→ Exercise tasks:
1) Answer these questions from the article about Ryan Mania's charity race win at Aintree:
(a) Which horse did Ryan Mania ride to victory?
(b) Who finished second, and on which horse?
(c) How much weight did Mania say he had lost since agreeing to take part?
2) Reproduce word for word the part of the article about Ryan Mania's Aintree win that starts at the words "The former Grand" and ends after "Alliance Charity Race.".
3) In the article about Ryan Mania's Aintree charity race, why does Mania say he won't be reapplying for his license? Answer in one to three sentences.
---------- Text passage
Retired jockey Ryan Mania made a successful return to a racecourse on Sunday (23 October) when claiming victory in the charity race at Aintree.

The former Grand National winner teamed up with trainer Donald McCain — who along with his late father Ginger also has a great record at the Liverpool course — to land the 1m5f flat race on Lexi’s Boy.

“It was an incredible feeling to be back here and it brought back so many great memories,” exclaimed Ryan after his victory. “I’m just so grateful to both Donald McCain and Lexi’s Boy’s owner Tim Leslie for giving me the ride.”

Now joint-master and huntsman of the Berwickshire Hunt, Ryan lined up against eight other amateur jockeys — some race-riding for the first time — in the Countryside Alliance Charity Race.

Bloodstock agent David Redvers, joint-master of the Ledbury, claimed second place on board Chapter Seven, just easing out Molly Dingwall, who finished strongly to take third on the Gordon Elliott-trained Steady Major.

A number of the jockeys, including both Mania and Redvers, had worked incredibly hard to make the 12-stone weight.

“I’ve lost over a stone and a half since agreeing to take part,” explained Mania. “Although I miss the competitive — and winning — side of racing, the dieting and travelling for this one race reminded me just how difficult it was so I won’t be reapplying for my license.”
--------------------
---------- Records
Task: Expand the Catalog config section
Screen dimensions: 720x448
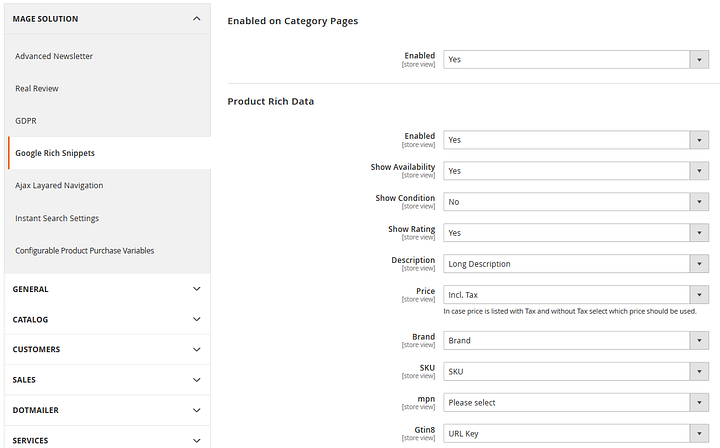Action: [x=107, y=320]
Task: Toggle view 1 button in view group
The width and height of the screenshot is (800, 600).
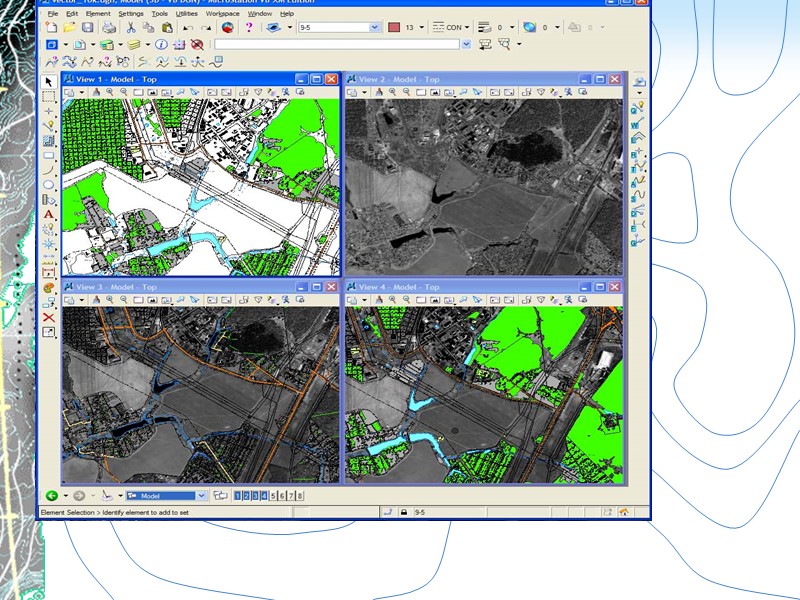Action: click(238, 496)

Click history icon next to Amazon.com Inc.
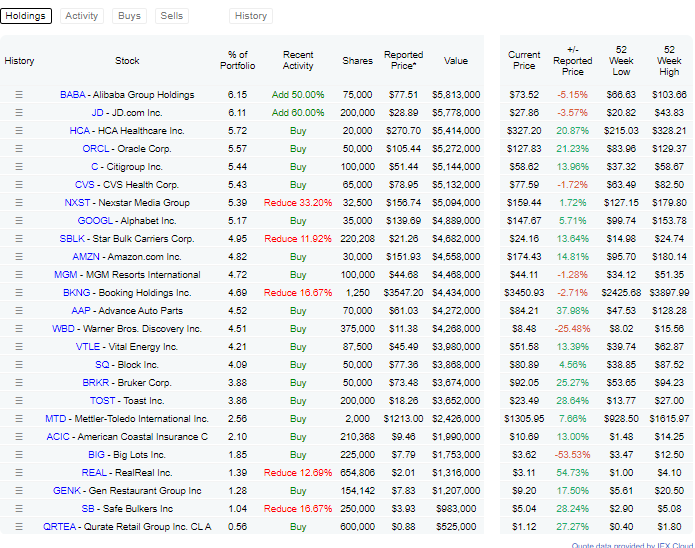click(18, 256)
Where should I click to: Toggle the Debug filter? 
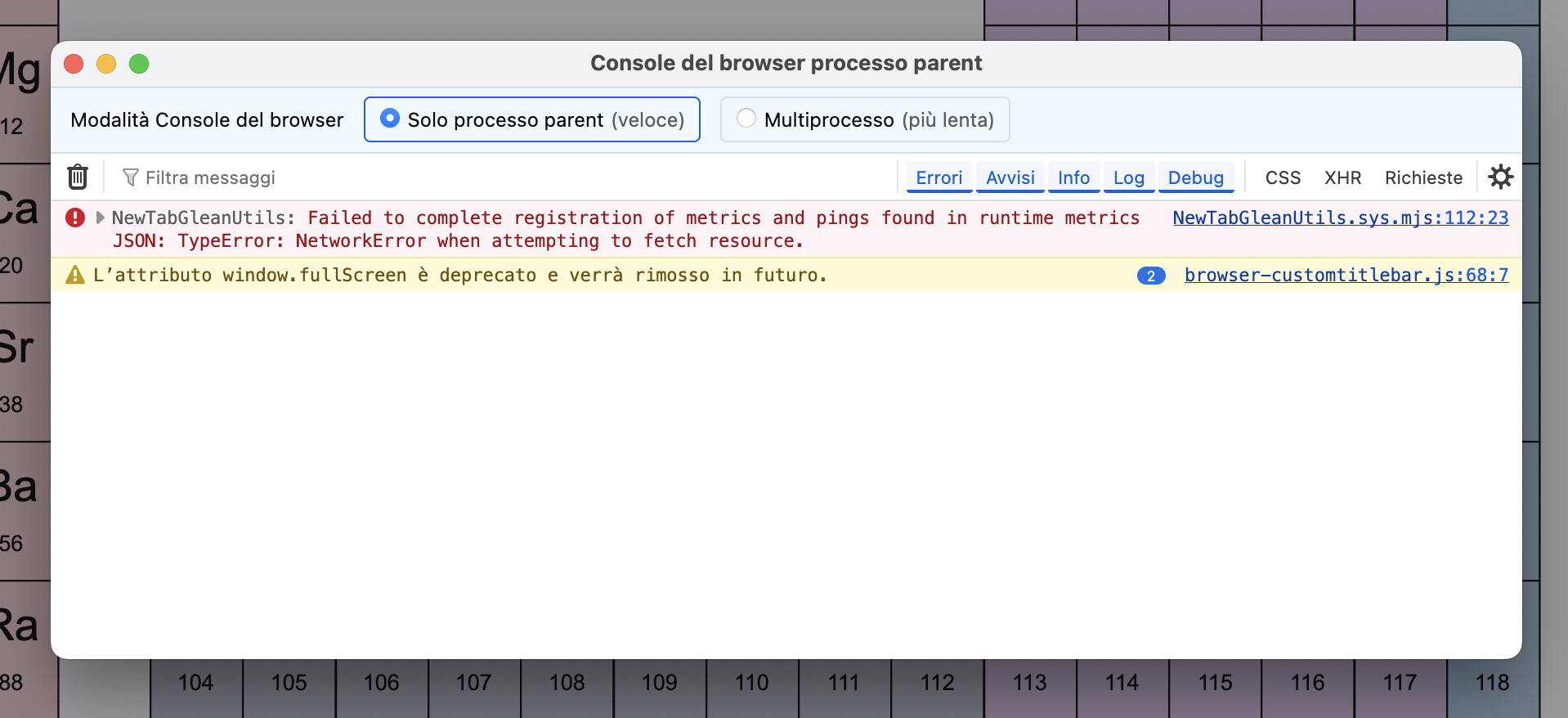1195,177
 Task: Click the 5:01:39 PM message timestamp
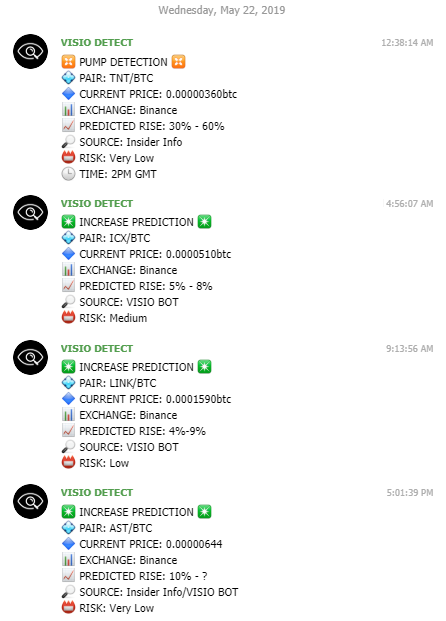(410, 493)
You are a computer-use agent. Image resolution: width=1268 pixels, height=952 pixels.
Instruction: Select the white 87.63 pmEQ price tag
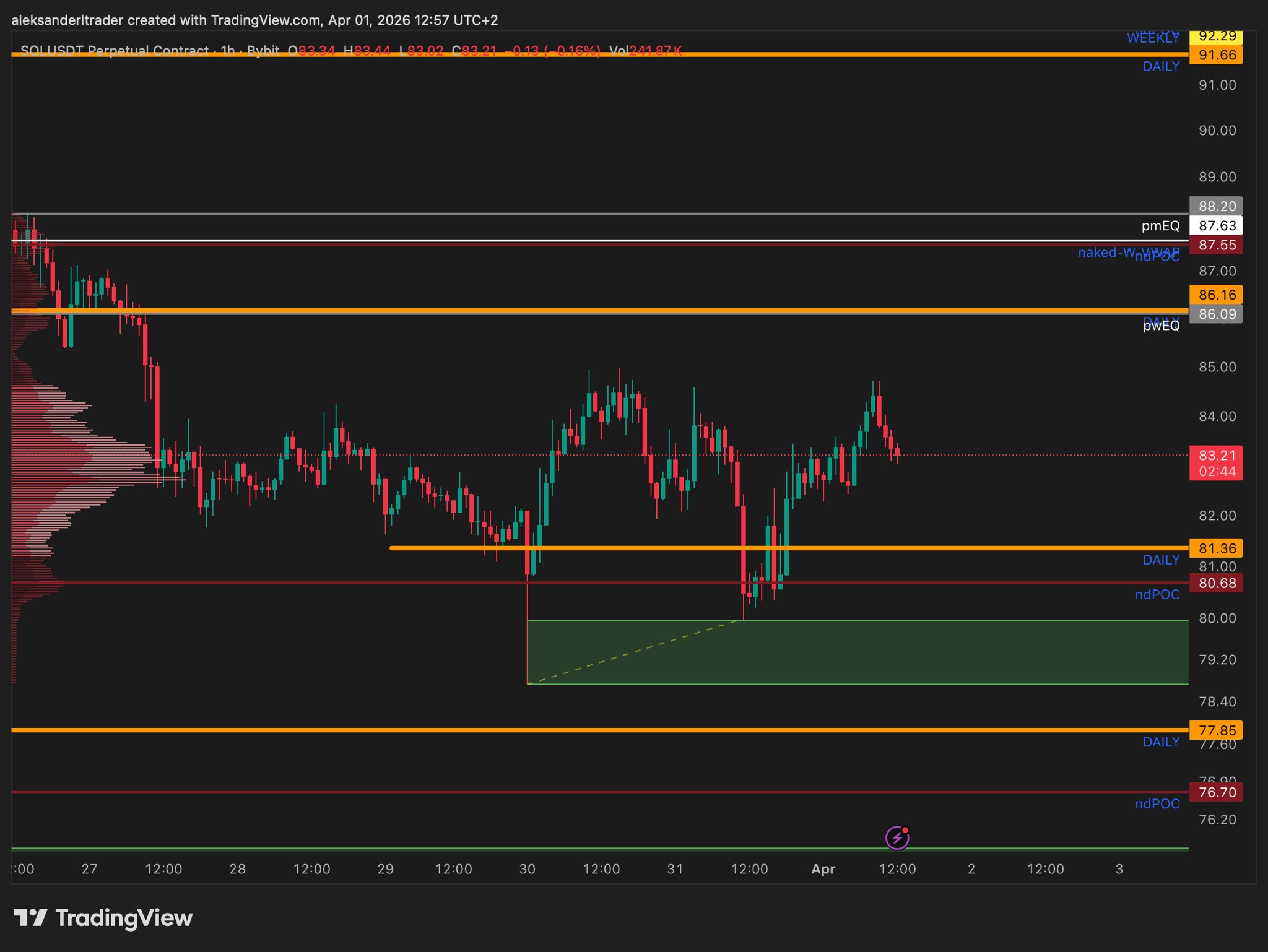pyautogui.click(x=1216, y=225)
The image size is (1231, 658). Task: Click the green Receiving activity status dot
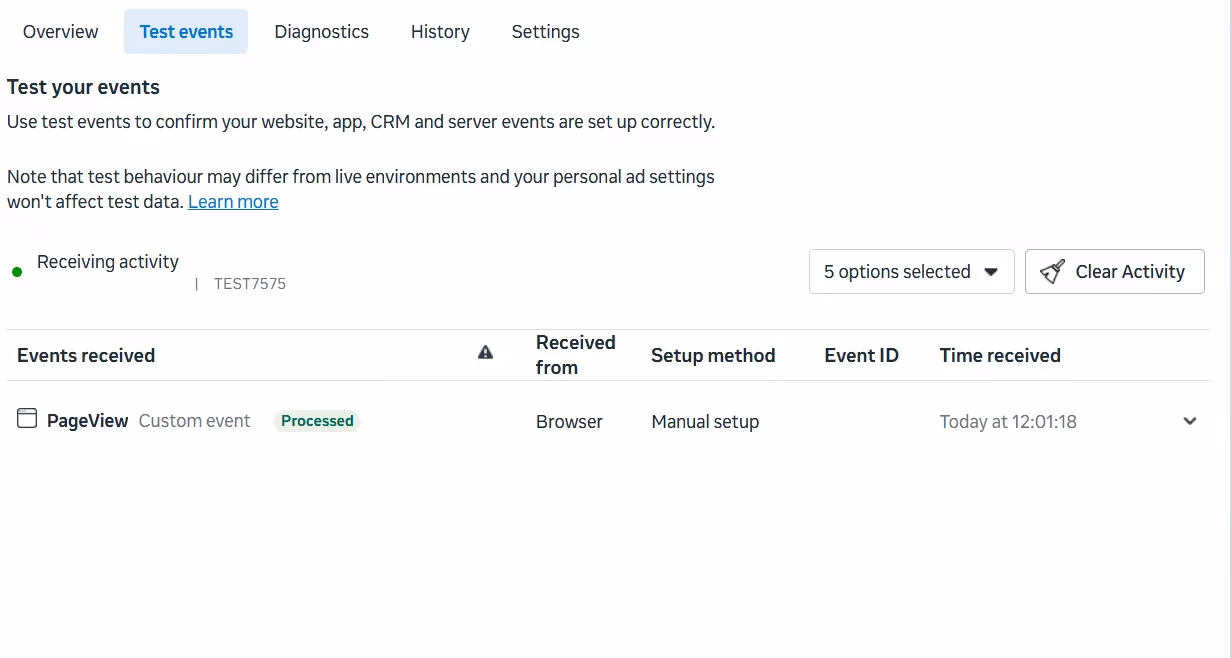17,272

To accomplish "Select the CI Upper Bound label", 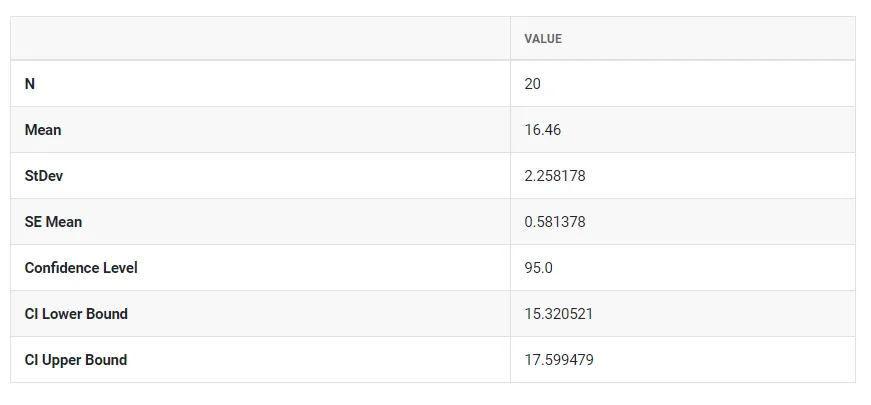I will (x=76, y=360).
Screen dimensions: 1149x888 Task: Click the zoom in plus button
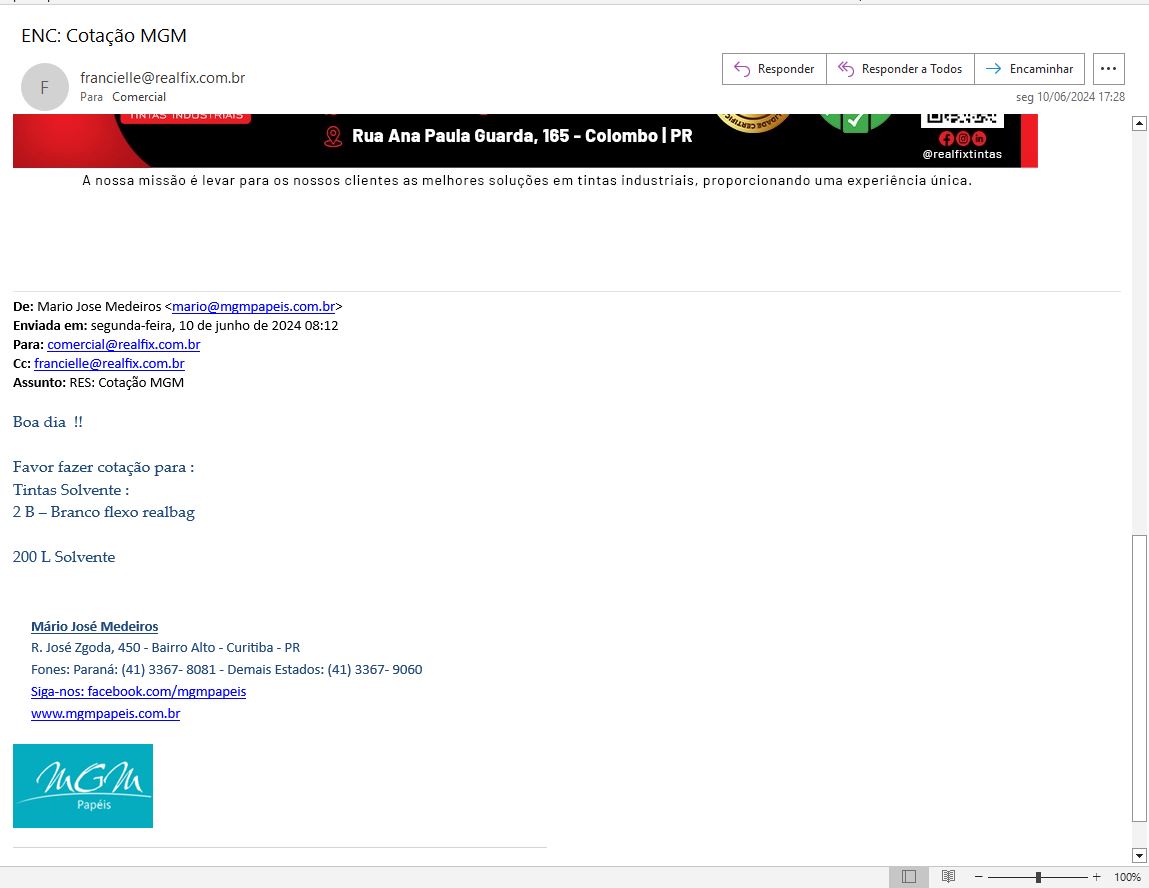(1097, 877)
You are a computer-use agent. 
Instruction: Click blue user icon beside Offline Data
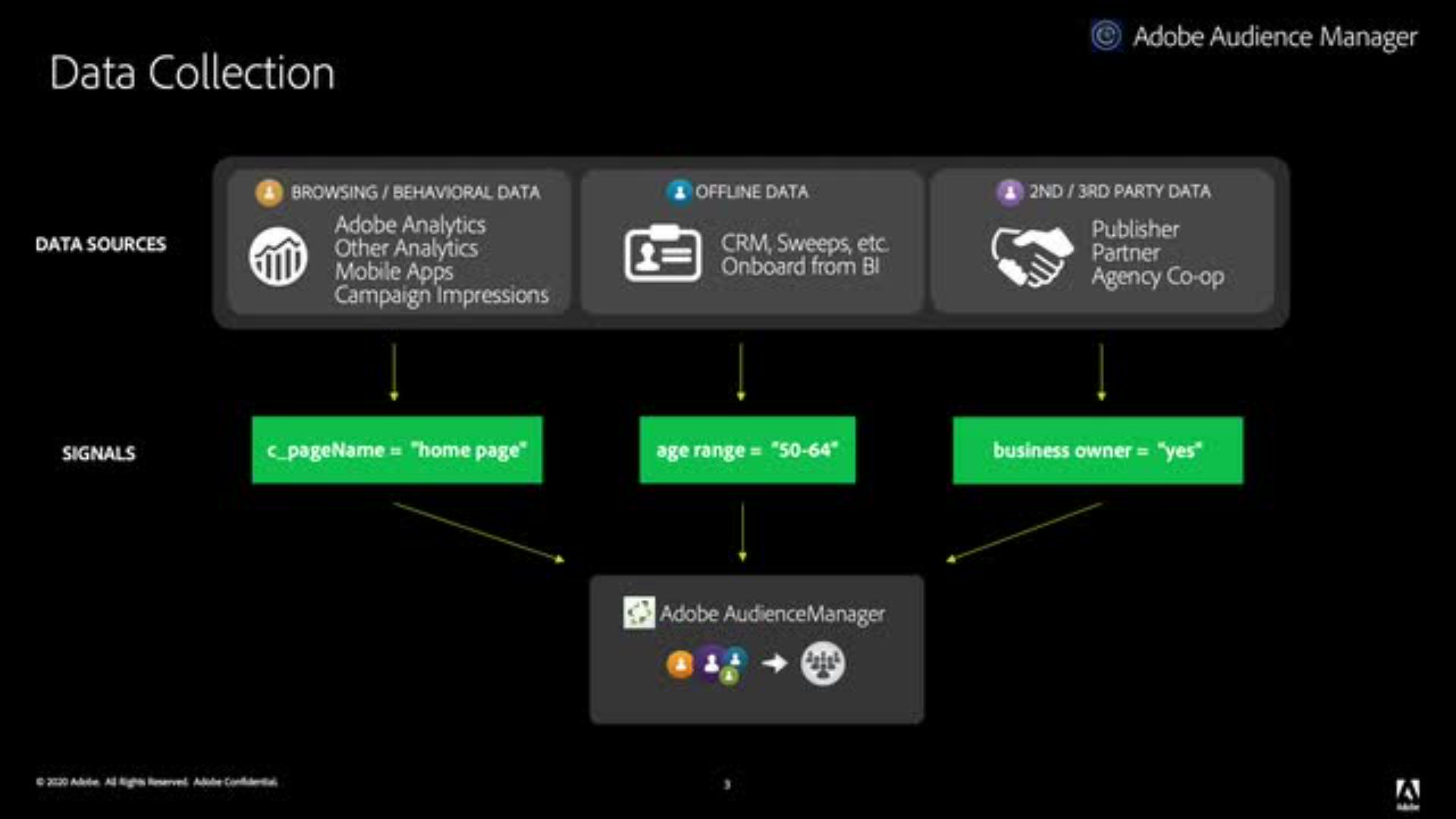(679, 192)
--------------------
→ Exercise solutions:
1)
(a) Lexi's Boy.
(b) David Redvers, on Chapter Seven.
(c) Over a stone and a half.

2)
The former Grand National winner teamed up with trainer Donald McCain — who along with his late father Ginger also has a great record at the Liverpool course — to land the 1m5f flat race on Lexi’s Boy.

“It was an incredible feeling to be back here and it brought back so many great memories,” exclaimed Ryan after his victory. “I’m just so grateful to both Donald McCain and Lexi’s Boy’s owner Tim Leslie for giving me the ride.”

Now joint-master and huntsman of the Berwickshire Hunt, Ryan lined up against eight other amateur jockeys — some race-riding for the first time — in the Countryside Alliance Charity Race.

3) Mania says the dieting and travelling for this one race reminded him how difficult racing was. He does add that he misses its competitive and winning side.